Sus compañeros le recuerda como un joven muy bueno y lleno de proyectos

Joaquin, el joven repartidor de 24 fallecido en un accidente en España

Joaquin Molina falleció al impactar con una furgoneta en una intersección en la avenida La Paloma de Málaga

El accidente sucedió el lunes a las 16.14 horas en la avenida La Paloma de Málaga, cuando un motorista impactó con la puerta de una furgoneta saliendo despedido y muriendo como consecuencia del impacto. El joven era repartidor para la franquicia Tuk Tuk Noodles en Huelin, y en el momento del accidente se dirigía a hacer una entrega a domicilio. 

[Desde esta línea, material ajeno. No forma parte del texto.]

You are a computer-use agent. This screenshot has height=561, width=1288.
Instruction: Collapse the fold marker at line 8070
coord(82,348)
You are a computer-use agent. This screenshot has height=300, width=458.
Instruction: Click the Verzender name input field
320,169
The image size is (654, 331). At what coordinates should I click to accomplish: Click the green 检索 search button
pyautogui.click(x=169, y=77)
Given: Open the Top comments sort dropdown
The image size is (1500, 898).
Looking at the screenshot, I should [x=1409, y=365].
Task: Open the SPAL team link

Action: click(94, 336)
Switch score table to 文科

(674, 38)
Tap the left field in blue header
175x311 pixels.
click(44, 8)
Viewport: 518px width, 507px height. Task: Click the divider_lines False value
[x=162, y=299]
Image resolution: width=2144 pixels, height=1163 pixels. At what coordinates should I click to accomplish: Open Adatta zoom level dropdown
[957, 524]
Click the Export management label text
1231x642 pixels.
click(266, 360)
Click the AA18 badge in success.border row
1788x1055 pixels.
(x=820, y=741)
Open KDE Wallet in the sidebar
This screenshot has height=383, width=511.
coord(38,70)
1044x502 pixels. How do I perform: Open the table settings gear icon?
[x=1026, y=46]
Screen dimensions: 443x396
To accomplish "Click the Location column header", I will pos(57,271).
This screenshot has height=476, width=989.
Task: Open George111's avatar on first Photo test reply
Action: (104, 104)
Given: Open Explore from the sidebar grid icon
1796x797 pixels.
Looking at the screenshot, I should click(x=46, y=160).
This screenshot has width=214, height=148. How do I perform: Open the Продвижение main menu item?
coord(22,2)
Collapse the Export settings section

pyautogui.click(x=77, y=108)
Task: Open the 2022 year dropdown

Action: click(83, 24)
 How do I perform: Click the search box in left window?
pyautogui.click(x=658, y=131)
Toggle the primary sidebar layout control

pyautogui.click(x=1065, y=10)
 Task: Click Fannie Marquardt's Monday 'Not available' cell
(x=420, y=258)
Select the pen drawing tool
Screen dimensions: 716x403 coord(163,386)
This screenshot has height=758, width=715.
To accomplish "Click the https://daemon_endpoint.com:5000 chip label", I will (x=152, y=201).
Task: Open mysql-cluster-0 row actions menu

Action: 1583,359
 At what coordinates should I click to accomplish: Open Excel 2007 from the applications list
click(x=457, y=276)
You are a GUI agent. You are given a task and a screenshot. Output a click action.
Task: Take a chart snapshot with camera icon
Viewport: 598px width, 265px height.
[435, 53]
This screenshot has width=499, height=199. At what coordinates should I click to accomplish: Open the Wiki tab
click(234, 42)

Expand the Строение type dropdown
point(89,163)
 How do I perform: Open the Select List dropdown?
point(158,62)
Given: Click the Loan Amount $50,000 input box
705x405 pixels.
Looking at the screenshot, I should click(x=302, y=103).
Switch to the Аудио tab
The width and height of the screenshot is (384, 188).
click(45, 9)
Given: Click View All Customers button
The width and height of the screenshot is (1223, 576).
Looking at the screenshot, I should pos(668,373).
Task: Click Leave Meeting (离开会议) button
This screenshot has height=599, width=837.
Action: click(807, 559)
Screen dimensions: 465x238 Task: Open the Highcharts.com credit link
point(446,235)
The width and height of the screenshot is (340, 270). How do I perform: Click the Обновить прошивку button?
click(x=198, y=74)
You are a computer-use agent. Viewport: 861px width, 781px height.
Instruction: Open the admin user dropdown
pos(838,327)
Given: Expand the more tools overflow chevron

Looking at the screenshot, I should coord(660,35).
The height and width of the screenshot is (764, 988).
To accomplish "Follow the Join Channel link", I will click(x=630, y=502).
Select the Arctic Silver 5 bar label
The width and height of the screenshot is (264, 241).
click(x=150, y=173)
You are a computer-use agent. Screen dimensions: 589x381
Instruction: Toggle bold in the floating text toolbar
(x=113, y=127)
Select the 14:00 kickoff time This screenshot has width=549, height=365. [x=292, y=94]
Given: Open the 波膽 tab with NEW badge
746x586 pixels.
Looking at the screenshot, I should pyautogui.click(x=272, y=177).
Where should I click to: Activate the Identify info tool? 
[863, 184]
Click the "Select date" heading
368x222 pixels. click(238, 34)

Ahora se investiga al conductor de la furgoneta, también repartidor en una empresa de mensajería, por posible homicidio imprudente ante la sospecha de que podría haberse saltado un semáforo en rojo antes del impacto.  

La víctima mortal es Joaquín Molina, tenía 24 años y era de Huelin, Málaga, donde vivía con sus padres y su hermano. Tras conocerse la noticia, su grupo de amigos en whatsapp empezó a llenarse de mensajes: «Joaquín, responde, dinos que no eres tu». Un dolor que no dejó de crecer tras confirmarse la tragedia.

Joaquín era muy deportista, y en 2018 terminó el Grado de Educación Física que cursó en EADE Estudios Universitarios. Desde allí llegan también las muestras de dolor por su pérdida. Uno de sus compañeros lo define como un buen estudiante y mejor persona: «Era un joven muy risueño, daba alegría a la clase».

Otro de sus compañeros de facultad asegura que «cuando tienes un familiar enfermo, aunque tengas esperanza, te haces a la idea y estás medio preparado. Pero algo así no te lo esperas. Es un palo tremendo».

Entre sus mayores pasiones estaba el baloncesto, deporte en el cual se introdujo a través del arbitraje. Durante sus estudios se especializó en la lucha en varias disciplinas y artes marciales. También realizó prácticas en varias empresas, la última de ellas en el complejo Sport Center Holiday World, en Benalmádena.

Tenía muchos proyectos

Quien le conocía bien es Aarón García, amigo del barrio y compañero de facultad. «En verano me comentó que buscaba algún trabajo para sacarse unas pelillas, y empezó a currar con nosotros de repartidor», explica. De él dice que «era muy campechano y sencillo, le gustaba el baloncesto y los deportes en general».

Otro amigo explica que estaba haciendo el máster en formación del profesorado en Educación Secundaria y Bachillerato, FP e Idiomas, el antiguo curso de capacitación. Su plan era estudiar las oposiciones para trabajar de profesor de Educación Física.

En la empresa para la que trabajaba recuerdan que Joaquin «era muy querido aquí, la mayoría de los empleados llevamos mucho tiempo y con las horas que se pasa en el trabajo somos como una familia. Estamos todos destrozados». Sus compañeros le recuerdan como «un niño súper educado, súper bueno, con un montón de proyectos de futuro, y todo se le ha acabado».